### [RECORDS]
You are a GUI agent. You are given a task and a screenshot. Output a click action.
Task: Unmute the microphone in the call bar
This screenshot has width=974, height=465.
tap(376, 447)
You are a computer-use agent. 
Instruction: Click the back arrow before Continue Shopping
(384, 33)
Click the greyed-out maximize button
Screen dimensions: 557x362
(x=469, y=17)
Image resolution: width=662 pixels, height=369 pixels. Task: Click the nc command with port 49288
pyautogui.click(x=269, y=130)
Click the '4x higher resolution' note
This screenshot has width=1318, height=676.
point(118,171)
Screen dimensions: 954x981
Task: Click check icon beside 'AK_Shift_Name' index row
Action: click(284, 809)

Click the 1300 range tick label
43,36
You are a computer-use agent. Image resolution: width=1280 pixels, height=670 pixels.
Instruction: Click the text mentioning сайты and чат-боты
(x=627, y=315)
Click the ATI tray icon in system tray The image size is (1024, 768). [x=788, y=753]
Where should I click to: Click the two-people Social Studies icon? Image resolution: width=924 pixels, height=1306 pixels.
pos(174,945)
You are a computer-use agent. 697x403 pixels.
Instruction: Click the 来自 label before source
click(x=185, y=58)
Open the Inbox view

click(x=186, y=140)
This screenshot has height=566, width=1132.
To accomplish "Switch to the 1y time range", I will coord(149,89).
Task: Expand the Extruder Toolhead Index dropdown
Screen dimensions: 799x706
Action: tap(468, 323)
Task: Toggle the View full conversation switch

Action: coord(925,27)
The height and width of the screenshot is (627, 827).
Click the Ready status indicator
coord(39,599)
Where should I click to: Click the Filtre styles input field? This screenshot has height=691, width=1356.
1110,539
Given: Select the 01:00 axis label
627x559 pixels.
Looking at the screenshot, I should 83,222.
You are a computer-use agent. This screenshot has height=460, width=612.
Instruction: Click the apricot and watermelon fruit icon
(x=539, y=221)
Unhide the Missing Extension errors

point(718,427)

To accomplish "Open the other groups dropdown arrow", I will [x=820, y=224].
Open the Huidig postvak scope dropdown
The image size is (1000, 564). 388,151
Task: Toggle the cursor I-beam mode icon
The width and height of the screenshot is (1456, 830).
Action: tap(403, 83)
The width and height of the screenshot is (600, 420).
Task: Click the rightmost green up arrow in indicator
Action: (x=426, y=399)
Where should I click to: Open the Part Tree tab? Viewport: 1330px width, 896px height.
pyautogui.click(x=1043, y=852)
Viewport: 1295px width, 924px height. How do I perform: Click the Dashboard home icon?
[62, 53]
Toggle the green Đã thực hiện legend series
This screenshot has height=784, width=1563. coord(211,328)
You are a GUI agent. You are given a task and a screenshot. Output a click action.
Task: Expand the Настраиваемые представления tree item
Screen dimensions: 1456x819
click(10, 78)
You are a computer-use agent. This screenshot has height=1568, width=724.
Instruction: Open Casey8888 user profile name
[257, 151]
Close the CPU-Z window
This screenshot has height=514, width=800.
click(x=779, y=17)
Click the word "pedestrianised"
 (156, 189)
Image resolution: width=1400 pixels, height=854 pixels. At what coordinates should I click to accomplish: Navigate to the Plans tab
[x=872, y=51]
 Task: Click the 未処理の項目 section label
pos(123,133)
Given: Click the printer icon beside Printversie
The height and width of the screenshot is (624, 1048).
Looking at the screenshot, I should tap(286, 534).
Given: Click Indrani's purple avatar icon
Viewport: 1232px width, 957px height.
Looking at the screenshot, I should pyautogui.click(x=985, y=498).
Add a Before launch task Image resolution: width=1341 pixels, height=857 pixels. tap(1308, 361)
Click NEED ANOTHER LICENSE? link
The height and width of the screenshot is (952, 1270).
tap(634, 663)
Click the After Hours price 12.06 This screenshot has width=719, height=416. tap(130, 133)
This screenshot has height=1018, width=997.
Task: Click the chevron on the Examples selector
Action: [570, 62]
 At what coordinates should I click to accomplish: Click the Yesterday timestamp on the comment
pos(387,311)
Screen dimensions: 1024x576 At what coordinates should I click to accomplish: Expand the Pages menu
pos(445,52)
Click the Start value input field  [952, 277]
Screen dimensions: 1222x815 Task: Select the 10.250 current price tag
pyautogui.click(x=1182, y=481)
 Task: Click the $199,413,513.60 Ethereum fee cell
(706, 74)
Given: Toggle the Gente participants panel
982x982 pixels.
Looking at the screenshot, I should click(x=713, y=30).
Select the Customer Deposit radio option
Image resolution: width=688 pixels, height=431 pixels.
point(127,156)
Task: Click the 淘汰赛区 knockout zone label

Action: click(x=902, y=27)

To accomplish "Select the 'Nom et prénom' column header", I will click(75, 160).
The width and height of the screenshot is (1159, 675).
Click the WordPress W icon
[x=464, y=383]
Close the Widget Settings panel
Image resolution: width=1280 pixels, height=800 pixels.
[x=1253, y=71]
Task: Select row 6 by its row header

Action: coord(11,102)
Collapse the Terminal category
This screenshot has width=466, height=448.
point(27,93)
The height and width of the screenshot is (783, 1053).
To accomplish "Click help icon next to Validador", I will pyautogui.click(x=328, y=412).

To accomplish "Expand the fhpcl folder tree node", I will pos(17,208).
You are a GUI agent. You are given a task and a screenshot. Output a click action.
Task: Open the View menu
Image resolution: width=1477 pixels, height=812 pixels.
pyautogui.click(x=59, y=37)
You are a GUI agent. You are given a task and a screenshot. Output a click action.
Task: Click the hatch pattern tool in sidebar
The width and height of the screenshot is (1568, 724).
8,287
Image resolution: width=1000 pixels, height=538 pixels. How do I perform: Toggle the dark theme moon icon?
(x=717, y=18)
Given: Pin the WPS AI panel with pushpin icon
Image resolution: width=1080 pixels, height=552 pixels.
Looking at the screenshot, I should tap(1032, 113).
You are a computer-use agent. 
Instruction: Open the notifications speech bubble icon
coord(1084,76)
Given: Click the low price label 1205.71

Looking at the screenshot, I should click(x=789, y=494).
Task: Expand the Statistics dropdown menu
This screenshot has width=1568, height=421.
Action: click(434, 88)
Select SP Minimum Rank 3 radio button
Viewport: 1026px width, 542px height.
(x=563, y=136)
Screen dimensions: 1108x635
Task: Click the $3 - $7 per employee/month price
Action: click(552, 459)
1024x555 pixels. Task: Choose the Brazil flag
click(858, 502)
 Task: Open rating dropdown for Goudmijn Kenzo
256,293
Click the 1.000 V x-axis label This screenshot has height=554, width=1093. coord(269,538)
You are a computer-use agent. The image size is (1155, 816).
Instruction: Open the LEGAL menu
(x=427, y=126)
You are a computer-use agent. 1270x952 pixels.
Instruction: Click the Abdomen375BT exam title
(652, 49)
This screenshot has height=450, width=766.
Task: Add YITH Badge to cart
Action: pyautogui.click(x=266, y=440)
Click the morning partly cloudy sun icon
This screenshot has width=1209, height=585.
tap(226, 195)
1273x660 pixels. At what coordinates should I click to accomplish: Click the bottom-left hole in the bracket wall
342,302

### [TASK DIRECTIONS]
From the records, copy out each line that includes the string "axis".

### [RESPONSE TO THIS TASK]
Given: Select the 01:00 axis label
Click the 1.000 V x-axis label This screenshot has height=554, width=1093. coord(269,538)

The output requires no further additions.